Collected data entries:
• • • • •
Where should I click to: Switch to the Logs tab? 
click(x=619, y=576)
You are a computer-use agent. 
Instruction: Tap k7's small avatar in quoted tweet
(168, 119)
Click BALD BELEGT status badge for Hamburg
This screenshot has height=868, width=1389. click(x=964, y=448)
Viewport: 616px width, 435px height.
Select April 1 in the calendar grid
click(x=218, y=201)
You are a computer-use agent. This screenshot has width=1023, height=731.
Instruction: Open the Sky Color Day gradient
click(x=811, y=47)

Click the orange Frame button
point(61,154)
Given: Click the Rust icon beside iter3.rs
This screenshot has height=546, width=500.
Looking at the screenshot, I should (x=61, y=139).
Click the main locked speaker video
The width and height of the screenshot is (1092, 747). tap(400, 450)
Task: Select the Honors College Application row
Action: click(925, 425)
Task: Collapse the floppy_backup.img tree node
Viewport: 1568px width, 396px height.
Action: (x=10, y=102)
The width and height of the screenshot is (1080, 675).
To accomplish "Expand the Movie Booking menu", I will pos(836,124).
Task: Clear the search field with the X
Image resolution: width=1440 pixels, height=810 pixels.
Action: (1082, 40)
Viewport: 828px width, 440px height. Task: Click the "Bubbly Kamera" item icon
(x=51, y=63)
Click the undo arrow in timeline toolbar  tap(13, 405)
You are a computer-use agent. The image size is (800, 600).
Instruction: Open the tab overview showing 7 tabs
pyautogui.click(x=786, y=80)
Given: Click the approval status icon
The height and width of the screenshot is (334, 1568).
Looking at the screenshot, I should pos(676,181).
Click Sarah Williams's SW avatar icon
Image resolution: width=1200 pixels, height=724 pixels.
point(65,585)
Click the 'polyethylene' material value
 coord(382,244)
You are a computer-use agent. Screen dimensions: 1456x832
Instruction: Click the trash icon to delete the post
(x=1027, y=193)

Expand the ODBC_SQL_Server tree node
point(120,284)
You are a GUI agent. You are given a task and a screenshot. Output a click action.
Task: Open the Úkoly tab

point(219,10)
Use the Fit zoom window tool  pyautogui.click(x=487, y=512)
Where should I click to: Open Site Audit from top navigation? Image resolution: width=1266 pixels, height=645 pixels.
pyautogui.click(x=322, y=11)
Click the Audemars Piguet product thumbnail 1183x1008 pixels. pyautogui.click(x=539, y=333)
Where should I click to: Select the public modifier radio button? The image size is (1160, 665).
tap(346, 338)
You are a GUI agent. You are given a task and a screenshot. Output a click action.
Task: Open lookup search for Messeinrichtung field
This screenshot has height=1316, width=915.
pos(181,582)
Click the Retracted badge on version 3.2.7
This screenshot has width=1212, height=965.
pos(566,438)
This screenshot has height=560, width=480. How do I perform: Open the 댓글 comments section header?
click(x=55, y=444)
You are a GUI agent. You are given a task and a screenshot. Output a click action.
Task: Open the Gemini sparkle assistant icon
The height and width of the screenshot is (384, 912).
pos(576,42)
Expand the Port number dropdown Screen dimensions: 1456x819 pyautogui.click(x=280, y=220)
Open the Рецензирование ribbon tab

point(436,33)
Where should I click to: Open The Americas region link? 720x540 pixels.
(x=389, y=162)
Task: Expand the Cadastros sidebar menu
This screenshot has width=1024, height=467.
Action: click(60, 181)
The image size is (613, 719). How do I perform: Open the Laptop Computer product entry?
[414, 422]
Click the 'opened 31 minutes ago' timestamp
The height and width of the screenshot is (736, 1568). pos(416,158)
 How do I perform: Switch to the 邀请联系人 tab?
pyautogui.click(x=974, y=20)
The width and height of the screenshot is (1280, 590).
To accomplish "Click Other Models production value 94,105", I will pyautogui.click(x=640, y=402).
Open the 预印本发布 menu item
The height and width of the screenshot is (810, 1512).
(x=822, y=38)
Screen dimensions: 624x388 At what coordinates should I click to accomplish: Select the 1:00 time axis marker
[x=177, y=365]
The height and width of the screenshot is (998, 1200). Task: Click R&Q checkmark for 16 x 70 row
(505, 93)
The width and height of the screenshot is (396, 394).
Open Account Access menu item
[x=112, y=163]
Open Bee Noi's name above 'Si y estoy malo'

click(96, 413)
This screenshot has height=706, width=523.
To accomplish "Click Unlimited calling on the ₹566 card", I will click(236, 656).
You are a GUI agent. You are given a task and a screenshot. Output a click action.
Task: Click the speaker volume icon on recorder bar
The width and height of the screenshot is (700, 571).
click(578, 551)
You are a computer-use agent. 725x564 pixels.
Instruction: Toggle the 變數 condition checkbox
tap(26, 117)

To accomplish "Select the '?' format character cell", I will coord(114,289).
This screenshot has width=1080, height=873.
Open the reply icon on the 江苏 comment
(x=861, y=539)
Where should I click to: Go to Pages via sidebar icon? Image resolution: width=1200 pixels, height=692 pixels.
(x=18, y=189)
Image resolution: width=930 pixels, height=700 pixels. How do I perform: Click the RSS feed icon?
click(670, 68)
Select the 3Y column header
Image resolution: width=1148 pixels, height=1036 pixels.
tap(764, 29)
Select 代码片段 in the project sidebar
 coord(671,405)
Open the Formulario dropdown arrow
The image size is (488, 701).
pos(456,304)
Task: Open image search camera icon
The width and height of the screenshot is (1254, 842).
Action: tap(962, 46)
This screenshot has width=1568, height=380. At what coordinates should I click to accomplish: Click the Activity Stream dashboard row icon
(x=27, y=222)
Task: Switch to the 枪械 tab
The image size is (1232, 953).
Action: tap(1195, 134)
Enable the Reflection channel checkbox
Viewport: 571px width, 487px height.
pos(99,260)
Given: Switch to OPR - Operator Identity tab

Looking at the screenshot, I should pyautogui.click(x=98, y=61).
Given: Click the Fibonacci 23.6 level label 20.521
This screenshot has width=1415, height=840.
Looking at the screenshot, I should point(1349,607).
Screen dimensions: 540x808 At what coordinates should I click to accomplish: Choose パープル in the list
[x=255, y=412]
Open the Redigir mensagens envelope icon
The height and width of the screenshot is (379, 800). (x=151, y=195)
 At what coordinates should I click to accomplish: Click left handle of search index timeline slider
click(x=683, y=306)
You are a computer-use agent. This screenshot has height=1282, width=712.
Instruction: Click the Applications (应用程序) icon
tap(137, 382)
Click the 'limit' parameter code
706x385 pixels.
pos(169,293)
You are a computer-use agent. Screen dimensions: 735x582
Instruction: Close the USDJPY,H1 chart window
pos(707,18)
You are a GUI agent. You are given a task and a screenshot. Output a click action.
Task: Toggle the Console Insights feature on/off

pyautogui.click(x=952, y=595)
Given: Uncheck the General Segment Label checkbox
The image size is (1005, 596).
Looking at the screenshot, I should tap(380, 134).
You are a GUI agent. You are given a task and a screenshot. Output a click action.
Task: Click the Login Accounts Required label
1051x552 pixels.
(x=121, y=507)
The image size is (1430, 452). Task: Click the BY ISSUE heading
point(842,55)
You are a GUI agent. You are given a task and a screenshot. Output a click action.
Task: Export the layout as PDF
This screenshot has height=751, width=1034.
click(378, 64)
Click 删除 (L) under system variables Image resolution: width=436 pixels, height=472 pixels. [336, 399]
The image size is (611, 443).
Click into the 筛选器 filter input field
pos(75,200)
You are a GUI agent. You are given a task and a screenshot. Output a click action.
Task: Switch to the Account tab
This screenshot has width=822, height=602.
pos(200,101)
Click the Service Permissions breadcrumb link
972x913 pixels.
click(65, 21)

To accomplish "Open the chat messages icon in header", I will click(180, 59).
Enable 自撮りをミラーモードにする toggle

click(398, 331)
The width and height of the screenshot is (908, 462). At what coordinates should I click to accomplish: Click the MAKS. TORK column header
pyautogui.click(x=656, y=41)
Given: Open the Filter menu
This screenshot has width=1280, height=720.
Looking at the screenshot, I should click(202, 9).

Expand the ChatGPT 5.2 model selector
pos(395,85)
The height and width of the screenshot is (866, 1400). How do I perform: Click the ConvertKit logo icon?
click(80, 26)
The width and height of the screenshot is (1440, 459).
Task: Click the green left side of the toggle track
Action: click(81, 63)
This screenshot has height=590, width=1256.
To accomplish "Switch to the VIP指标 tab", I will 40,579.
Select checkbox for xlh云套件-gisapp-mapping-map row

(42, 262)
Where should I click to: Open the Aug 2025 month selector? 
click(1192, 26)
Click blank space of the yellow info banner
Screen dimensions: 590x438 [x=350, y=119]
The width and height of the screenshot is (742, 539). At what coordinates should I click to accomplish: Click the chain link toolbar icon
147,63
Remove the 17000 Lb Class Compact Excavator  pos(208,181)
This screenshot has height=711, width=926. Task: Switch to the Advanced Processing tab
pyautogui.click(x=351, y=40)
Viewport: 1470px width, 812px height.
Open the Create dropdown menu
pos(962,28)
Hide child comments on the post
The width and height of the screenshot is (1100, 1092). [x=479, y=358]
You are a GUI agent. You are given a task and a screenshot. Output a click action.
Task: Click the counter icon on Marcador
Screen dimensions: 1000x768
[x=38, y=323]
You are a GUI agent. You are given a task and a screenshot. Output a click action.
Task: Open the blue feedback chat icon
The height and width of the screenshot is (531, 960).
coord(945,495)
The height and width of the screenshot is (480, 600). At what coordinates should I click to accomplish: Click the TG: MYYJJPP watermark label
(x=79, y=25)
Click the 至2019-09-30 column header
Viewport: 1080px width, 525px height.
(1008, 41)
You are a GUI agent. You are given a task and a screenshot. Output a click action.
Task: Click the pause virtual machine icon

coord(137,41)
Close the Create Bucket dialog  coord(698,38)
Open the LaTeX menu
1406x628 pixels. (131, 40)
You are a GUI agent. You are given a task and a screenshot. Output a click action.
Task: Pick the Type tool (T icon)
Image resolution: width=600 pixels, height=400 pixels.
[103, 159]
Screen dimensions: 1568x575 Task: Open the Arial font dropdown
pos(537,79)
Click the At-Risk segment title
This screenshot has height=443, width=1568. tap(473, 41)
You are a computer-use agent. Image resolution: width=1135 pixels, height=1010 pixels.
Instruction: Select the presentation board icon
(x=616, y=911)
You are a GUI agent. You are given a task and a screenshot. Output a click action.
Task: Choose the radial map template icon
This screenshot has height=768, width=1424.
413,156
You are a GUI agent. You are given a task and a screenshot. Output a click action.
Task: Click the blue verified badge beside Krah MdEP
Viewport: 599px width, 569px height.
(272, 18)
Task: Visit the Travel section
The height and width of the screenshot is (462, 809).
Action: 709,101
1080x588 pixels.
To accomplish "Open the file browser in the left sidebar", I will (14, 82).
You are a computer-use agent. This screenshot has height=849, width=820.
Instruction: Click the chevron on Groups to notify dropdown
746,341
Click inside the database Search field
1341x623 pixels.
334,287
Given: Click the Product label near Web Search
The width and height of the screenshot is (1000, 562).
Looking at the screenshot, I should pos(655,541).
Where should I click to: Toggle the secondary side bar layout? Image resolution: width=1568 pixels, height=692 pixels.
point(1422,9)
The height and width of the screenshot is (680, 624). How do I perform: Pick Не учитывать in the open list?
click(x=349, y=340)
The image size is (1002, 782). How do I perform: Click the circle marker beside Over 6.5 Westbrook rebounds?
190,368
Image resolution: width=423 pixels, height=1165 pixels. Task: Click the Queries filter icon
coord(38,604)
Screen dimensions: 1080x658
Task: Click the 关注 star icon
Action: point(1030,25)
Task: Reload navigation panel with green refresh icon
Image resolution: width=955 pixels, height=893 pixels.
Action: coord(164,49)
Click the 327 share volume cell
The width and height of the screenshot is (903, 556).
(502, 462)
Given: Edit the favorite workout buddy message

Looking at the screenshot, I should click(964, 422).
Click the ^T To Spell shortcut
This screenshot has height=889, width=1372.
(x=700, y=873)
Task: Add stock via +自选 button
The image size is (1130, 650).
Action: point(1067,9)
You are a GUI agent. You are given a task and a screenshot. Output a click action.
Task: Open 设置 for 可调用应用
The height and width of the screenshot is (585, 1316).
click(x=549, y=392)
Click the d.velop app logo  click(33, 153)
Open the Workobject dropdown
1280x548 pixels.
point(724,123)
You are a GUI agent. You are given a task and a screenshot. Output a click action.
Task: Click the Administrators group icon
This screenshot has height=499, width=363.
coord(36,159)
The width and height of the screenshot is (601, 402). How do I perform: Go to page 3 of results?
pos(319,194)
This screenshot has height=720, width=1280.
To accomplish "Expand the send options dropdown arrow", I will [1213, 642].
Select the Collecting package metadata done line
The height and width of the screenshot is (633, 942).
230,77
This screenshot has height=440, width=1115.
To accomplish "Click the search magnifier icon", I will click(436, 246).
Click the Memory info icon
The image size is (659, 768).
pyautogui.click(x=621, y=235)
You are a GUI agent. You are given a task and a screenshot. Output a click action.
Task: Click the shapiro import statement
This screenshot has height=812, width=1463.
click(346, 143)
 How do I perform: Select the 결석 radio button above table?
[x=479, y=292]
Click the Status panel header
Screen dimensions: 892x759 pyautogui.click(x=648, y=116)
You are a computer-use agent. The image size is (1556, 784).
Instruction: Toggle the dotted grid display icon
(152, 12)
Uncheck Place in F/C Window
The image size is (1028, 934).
• • • • •
**GOAL OF THE EXERCISE:**
Wherever the word "Uncheck" turns up in the records, copy out the line it is on.

**ANSWER BELOW:**
Given: Uncheck the General Segment Label checkbox
Uncheck Place in F/C Window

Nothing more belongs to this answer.